Well, paternity leave has hit the news again. Just yesterday, the EEOC sued Estée Lauder in federal court in Pennsylvania alleging that the company’s parental leave policy discriminates against men in violation of Title VII and the Equal Pay Act.

According to the EEOC, female Estée Lauder employees are eligible for, among other benefits, up to 6 weeks of paid maternity, adoption, and primary caregiver leave, as well as a transition back-to-work benefit comprised of flexible scheduling and possible work-from-home arrangements. On the other hand, absent a surrogacy situation, biological fathers generally are eligible for up to 2 weeks of paid secondary caregiver leave and are not eligible for transition back-to-work benefits. 

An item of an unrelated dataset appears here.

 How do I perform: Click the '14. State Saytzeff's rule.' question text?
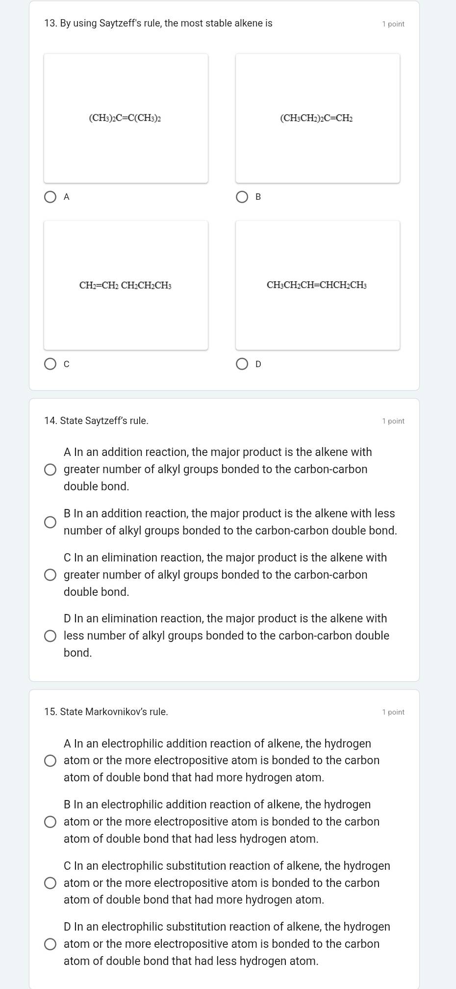click(96, 421)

The Acting District Director of the EEOC’s Washington field office commented that it’s “wonderful” for companies to provide paid parental leave and flexible work arrangements, but federal law requires equal pay and benefits for equal work.

The EEOC’s enforcement action should act as a reminder that EEO laws are “sex neutral” when it comes to maternity and paternity leave polices. FMLA rights extend equally to eligible men and women who take leave to care for a newborn child and for adoption or foster care.  And, while many employers provide benefits that go beyond those required under the FMLA (such as the paid leave and back-to-work policies at issue in the Estée Lauder case), those benefits, too, must be “sex neutral.”

This is a good time to review your formal, written leave policies and your informal practices so that you don’t find yourself in Estée Lauder’s shoes.